Da alcune settimane è approdato su Real Time, alle 21.10 del martedì, Primo appuntamento: il nuovo dating show che ha come cornice un elegante ristorante romano. Di certo, il genere dating non rappresenta una novità recente per il piccolo schermo. Solo per citare alcuni esempi, lo ritroviamo già negli anni Ottanta con programmi come M’ama non m’ama e Il gioco delle coppie; negli anni Novanta è la volta del celebre Colpo di Fulmine, condotto da una giovane Alessia Marcuzzi, per passare poi attraverso quello che oggi è il dating show per antonomasia con tutte le sue varie declinazioni: Uomini e Donne, fino ad arrivare ai più recenti esempi che spingono sempre più su l’asticella del consentito, come Undressed e L’Isola di Adamo ed Eva.

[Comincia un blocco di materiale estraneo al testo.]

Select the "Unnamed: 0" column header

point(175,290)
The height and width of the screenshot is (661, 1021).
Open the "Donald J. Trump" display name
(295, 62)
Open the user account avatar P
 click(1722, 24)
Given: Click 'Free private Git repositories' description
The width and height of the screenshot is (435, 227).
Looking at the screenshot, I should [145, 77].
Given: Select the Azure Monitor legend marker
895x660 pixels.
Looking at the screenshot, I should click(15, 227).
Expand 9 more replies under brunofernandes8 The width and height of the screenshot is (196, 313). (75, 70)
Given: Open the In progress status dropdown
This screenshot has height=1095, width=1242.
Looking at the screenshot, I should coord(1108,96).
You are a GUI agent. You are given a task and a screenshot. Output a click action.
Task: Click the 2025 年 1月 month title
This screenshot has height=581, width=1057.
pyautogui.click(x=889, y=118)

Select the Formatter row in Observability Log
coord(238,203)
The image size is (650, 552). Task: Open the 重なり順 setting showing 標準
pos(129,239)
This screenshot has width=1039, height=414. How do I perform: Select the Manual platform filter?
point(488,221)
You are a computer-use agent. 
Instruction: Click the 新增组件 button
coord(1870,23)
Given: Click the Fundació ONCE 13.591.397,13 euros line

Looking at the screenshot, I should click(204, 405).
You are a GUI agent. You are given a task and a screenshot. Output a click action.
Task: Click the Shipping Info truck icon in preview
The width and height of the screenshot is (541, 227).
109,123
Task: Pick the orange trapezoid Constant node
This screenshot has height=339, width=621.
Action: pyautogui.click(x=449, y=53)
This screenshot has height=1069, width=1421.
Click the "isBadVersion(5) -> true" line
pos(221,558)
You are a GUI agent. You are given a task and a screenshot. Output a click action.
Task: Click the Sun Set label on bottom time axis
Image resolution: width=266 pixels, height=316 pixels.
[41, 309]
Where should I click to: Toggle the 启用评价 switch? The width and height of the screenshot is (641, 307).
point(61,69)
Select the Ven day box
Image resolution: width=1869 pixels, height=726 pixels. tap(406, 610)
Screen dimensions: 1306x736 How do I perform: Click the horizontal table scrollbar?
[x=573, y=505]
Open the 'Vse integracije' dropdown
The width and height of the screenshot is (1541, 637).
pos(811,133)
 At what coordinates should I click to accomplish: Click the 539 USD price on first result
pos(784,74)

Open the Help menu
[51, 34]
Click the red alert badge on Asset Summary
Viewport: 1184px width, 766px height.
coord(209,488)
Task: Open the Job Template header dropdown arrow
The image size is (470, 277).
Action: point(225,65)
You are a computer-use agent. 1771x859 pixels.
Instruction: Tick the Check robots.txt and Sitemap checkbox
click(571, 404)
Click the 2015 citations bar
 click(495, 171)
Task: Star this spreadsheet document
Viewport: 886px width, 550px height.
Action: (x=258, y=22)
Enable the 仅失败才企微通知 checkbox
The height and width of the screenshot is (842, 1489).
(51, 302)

Qual è il meccanismo di Primo appuntamento? Due persone alla ricerca dell’anima gemella, preventivamente selezionate dalla produzione, si incontrano in un elegante ristorante di Roma, diretto dal maitre Valerio Capriotti, volto noto del mondo della ristorazione. Cenano insieme, chiacchierano e, alla fine dell’incontro, scelgono se vedersi nuovamente o meno. Prima di comunicare la loro decisione, ciascuno racconta le proprie sensazioni in un breve confessionale, per poi passare al confessionale di coppia in cui i due si diranno un sì o un no.
Un format molto semplice, dunque, quasi banale, verrebbe da dire, ma probabilmente è proprio qui che risiede il suo punto di forza. L’incontro avviene infatti in una location reale: un ristorante vero, con personale vero; niente studio televisivo, né ambienti artefatti che vogliono rendere i protagonisti oggetto di studio sociologico – stile Undressed – né location esotiche come ne L’Isola di Adamo ed Eva.
Primo appuntamento ripropone una situazione reale, in cui ciascuno di noi potrebbe trovarsi. Non c’è alcun intervento visibile da parte della produzione televisiva: il ruolo demiurgico del piccolo schermo si svolge dunque a monte, nella scelta delle persone da far incontrare. E c’è spazio per tutti, giovani e meno giovani, eterosessuali e omosessuali: situazioni variegate in cui ciascuno spettatore può potenzialmente riconoscersi, scegliendo di tifare (o non tifare) per il buon esito dell’incontro, ma comunque rimanendo incollato allo schermo con la curiosità di scoprire come andrà a finire quell’appuntamento che, in fondo, ha la straordinarietà di non avere nulla di extra-ordinario.